Requirements. Carry on the passage below about Sadie Brower's life, picking up right after its final sentence.

Excerpted passage.
This is the life history of the daughter of Asianggataq, an Eskimo woman, and her husband Charles Bower, the first white settler in Alaska’s northernmost community of Barrow. One of ten children, Sadie Brower (1916-2004) was raised with a mixture of Inupiat and white traditions. Sent Outside for modern schooling, she returned to Barrow to use her education on behalf o her people. She devoted a lifetime to public service, first as a Bureau of Indian Affairs schoolteacher, than as a health aide, a foster parent, a welfare worker, and, for twenty years, as Barrow’s magistrate. She became a key figure in the introduction of the American legal system to bush Alaska as well as an outspoken advocate for people, eventually winning the right for the native language to be the language of the court in cases where the defendants could not speak English. Equally important, she was the mother of thirteen children and wife to Nate Neakok, an Inupiaq hunter and whaling captain who, she states emphatically, never went to school, but know more than I did, a college student, a teacher.

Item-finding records
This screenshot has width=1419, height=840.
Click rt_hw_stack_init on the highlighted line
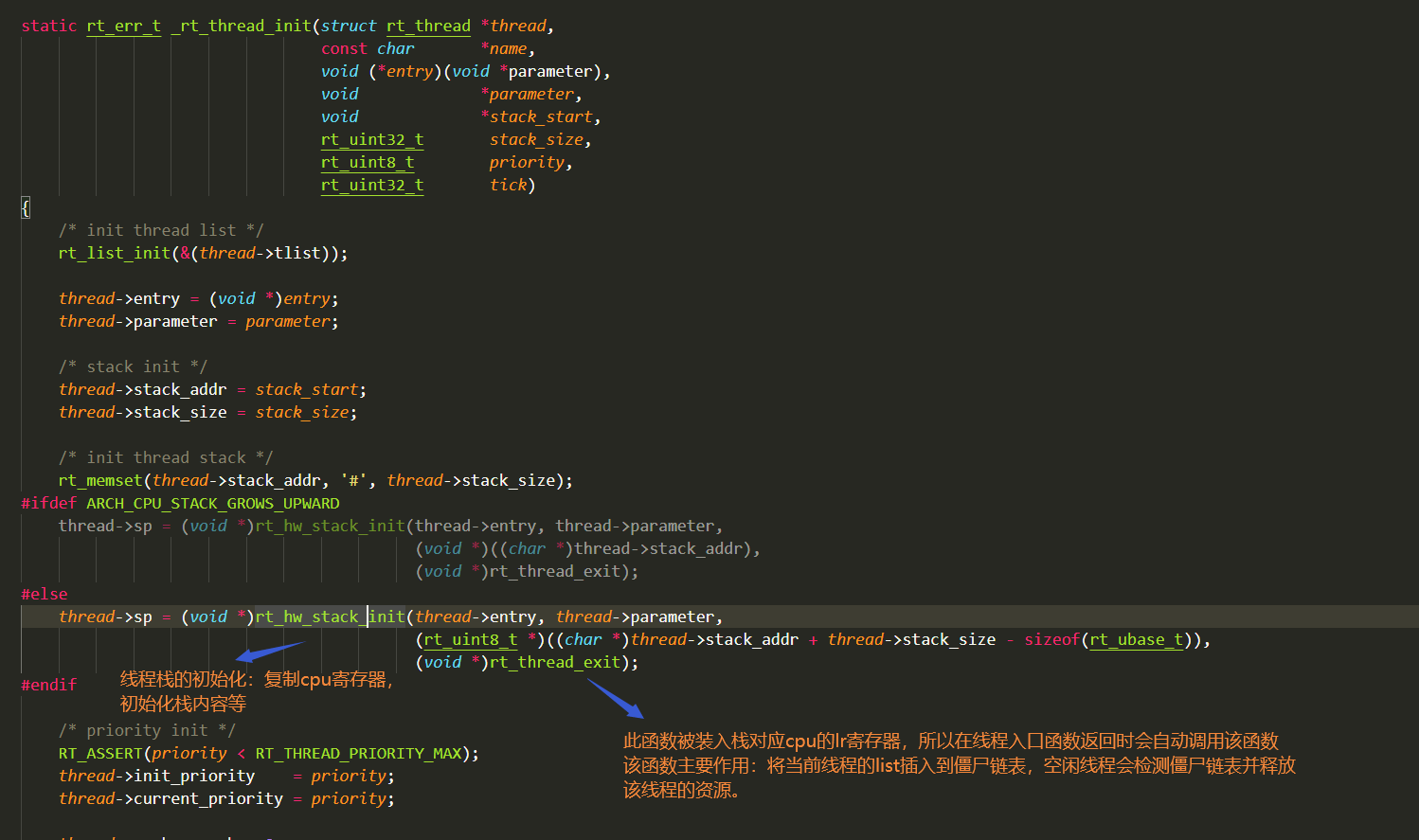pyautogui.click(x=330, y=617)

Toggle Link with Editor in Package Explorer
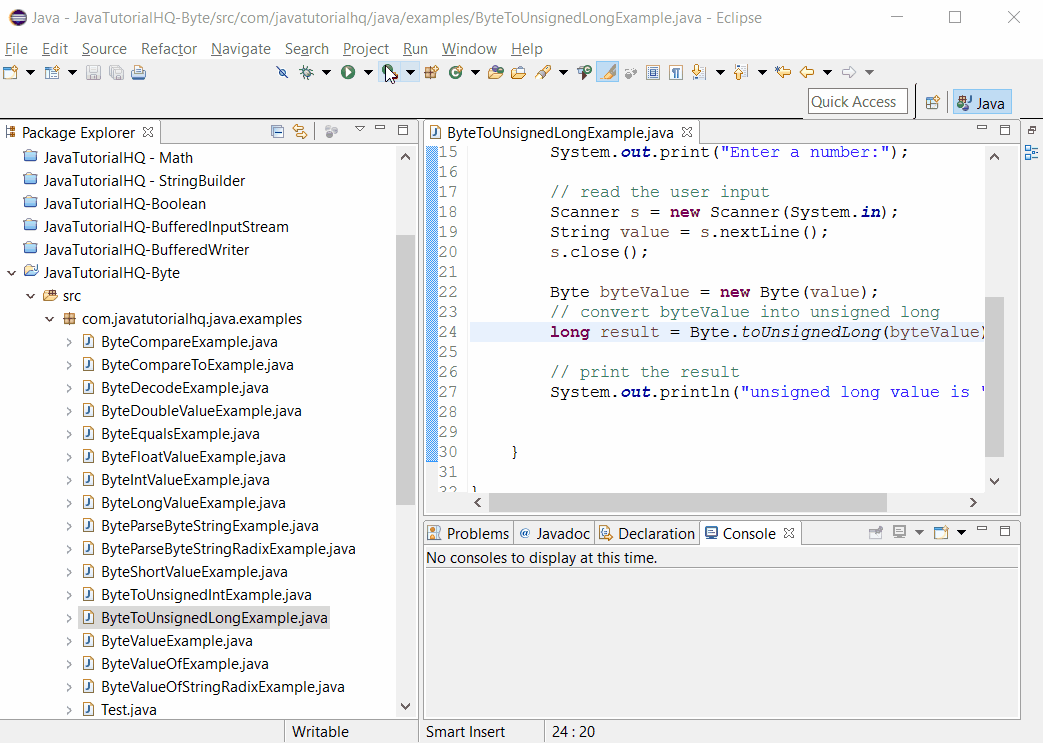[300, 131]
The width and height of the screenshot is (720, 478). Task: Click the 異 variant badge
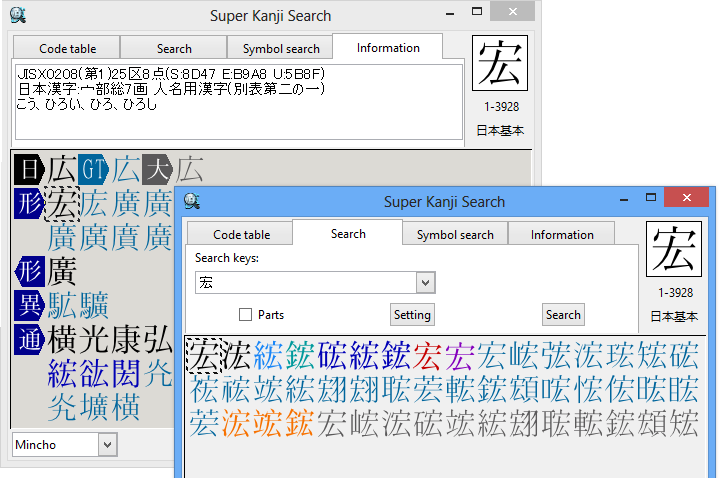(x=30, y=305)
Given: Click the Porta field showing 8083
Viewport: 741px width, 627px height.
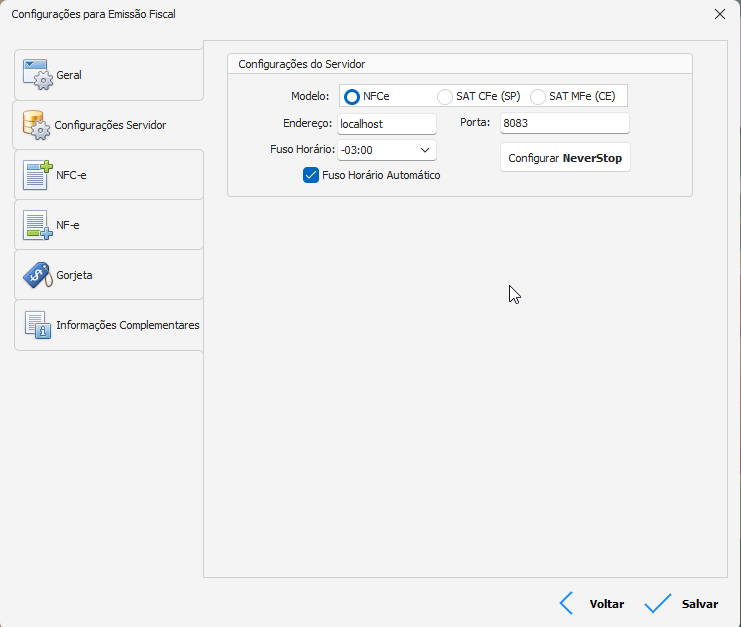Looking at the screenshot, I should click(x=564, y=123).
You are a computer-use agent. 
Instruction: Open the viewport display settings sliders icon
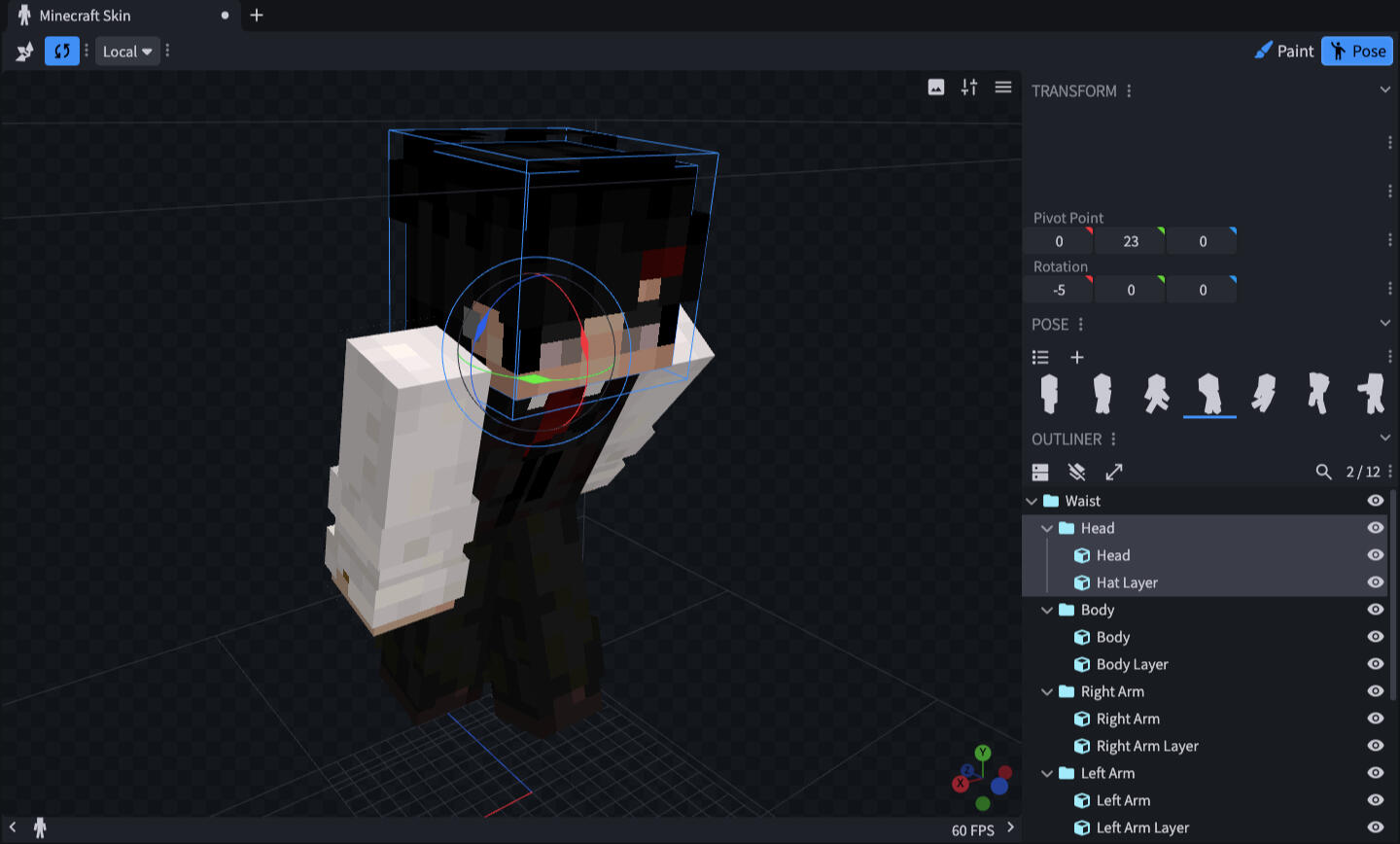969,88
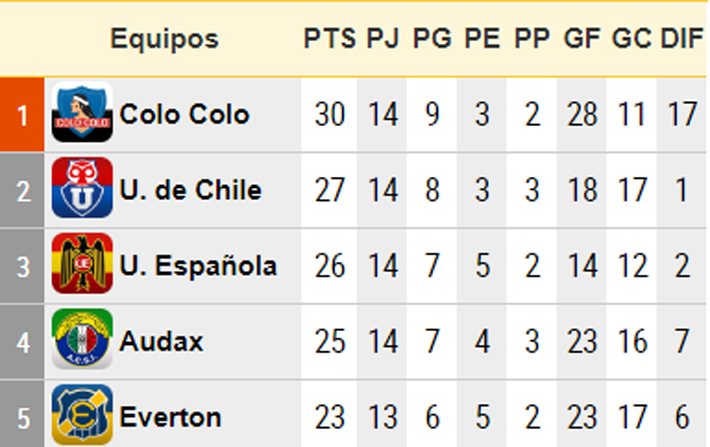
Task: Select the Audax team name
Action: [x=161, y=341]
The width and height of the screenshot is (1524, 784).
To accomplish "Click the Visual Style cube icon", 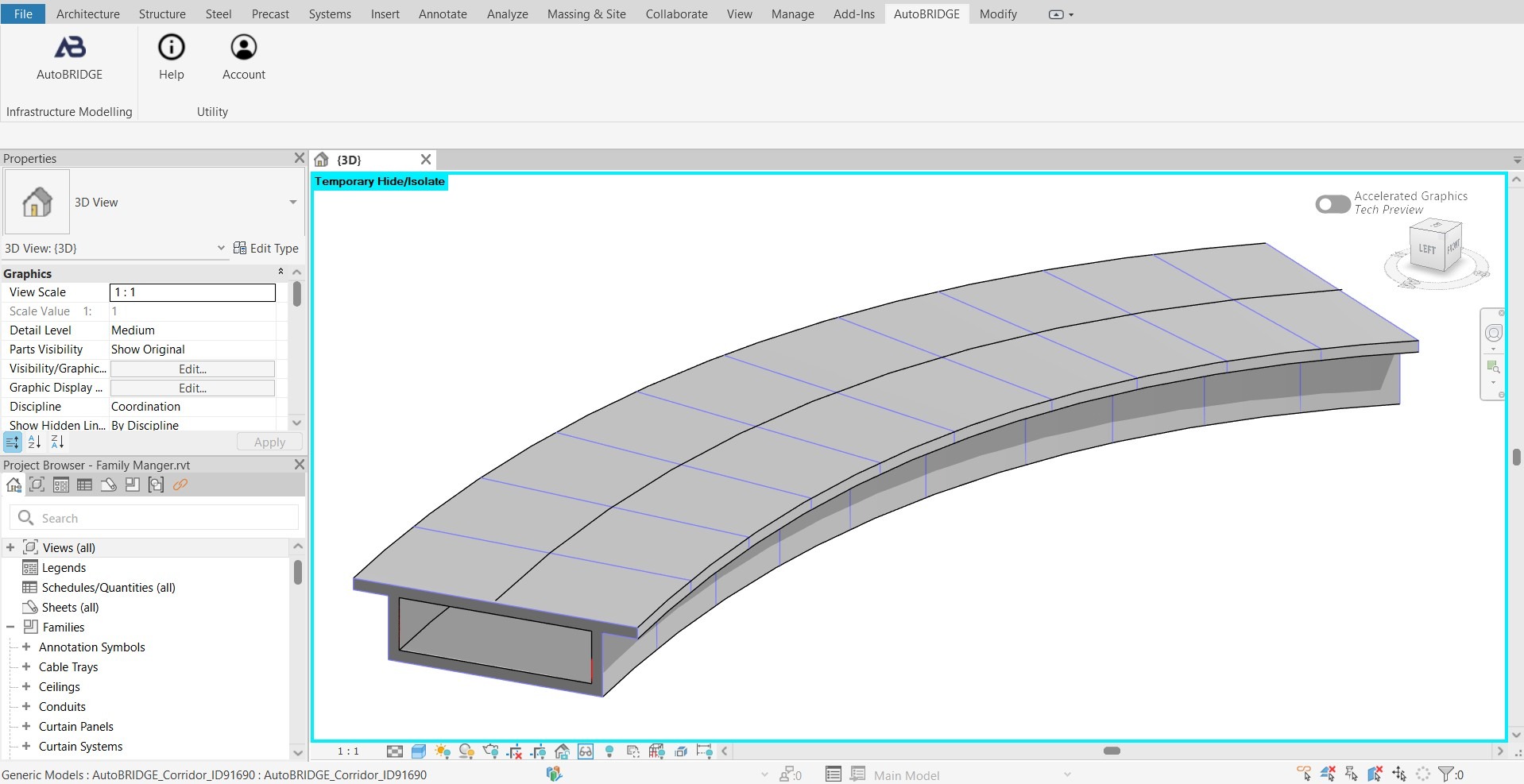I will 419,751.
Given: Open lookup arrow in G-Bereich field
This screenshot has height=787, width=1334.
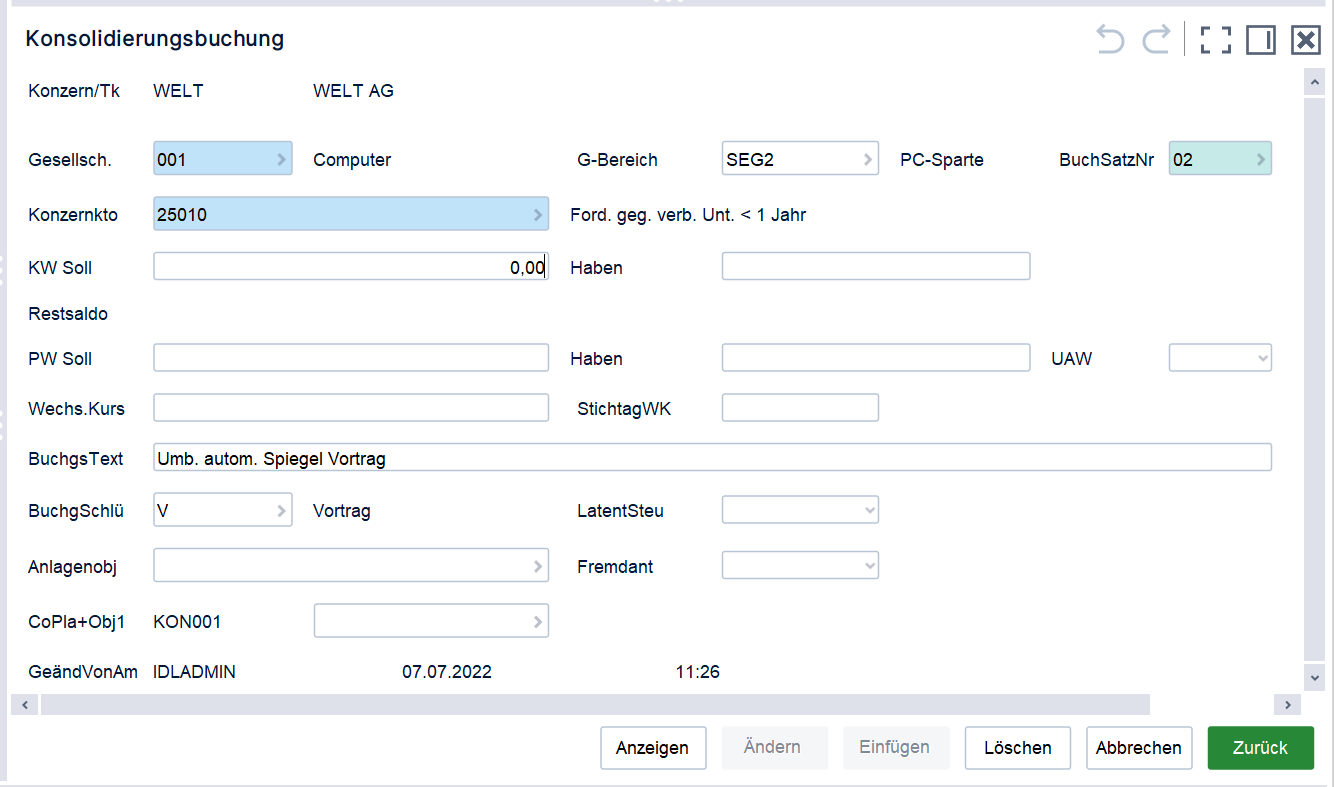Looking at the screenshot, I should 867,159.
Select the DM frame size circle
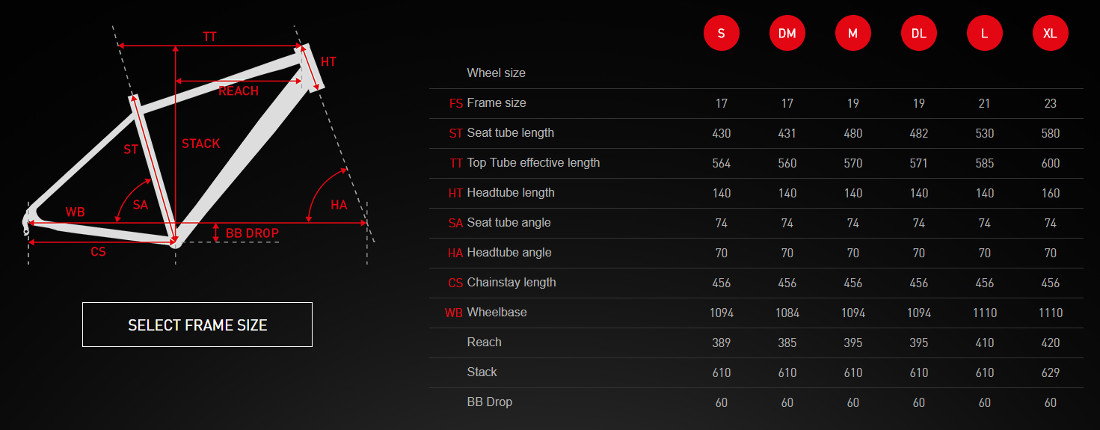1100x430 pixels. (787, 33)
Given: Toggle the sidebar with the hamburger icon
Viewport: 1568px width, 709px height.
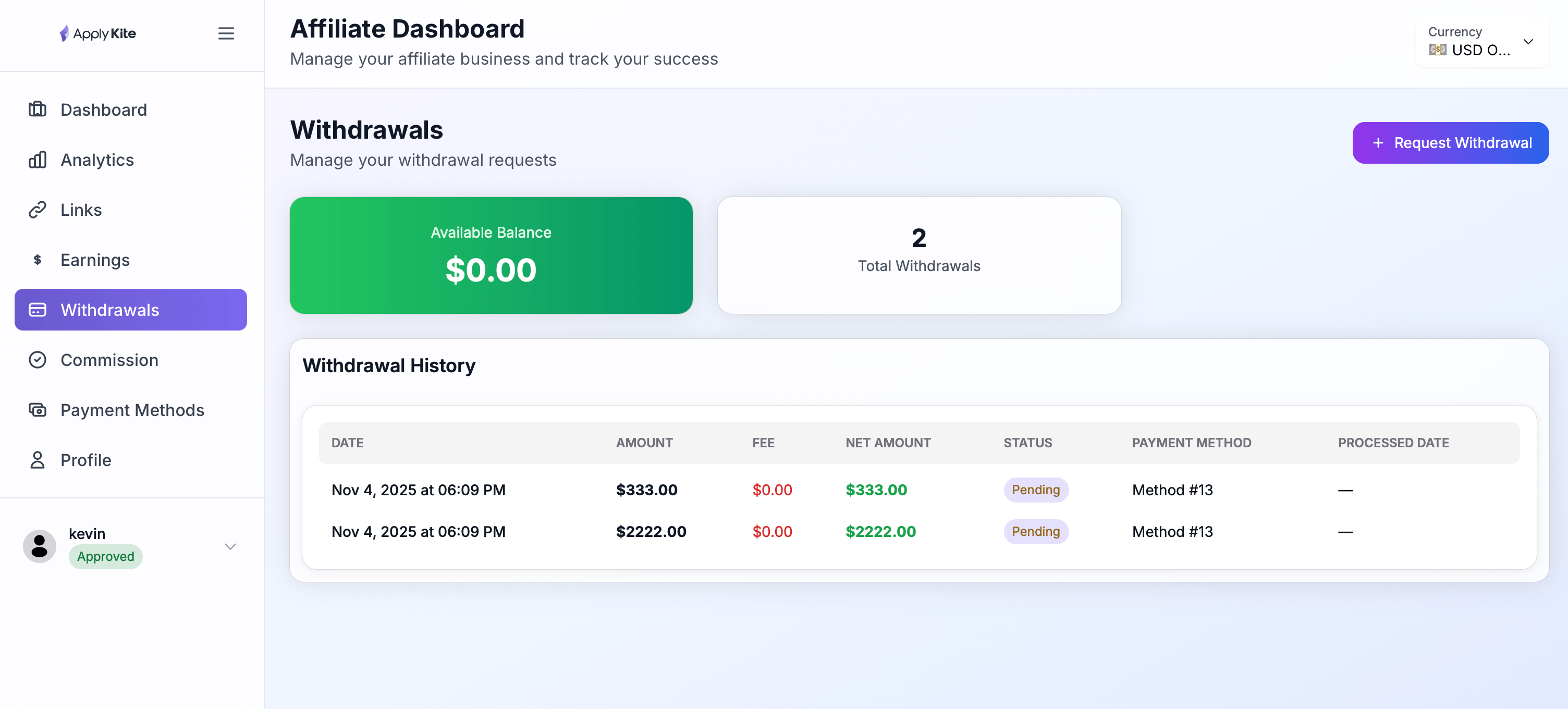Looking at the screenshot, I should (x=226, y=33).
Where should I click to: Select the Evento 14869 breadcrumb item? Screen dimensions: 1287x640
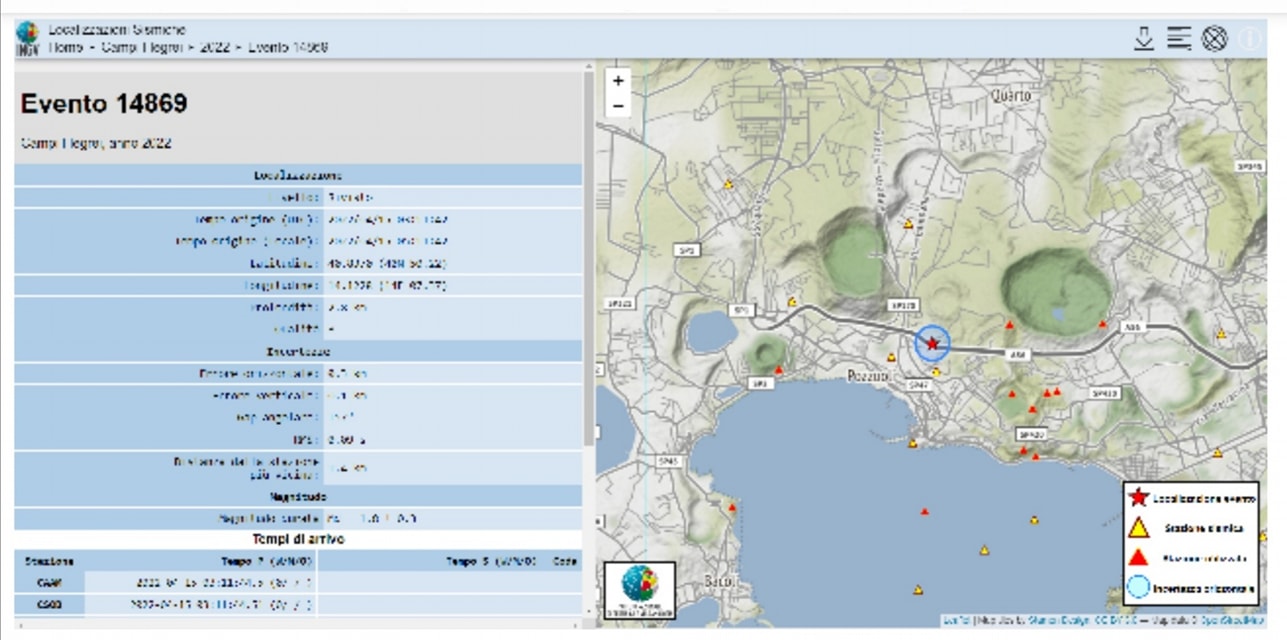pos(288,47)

Answer below.
Professor Blackman places Sadie Neakok’s vivid narrative within the context of the recent history of Barrow and Alaska’ North Slope, interweaving cultural and historical data from various sources with Sadie’s own perspectives on herself, her people, and the outside world that has increasingly affected them. Blackman’s concluding chapter offers a perceptive critical evaluation of the life history process itself. The book makes an important contribution to Alaskan cultural and legal history, to life history methodology, and to studies of women in cross-cultural perspective.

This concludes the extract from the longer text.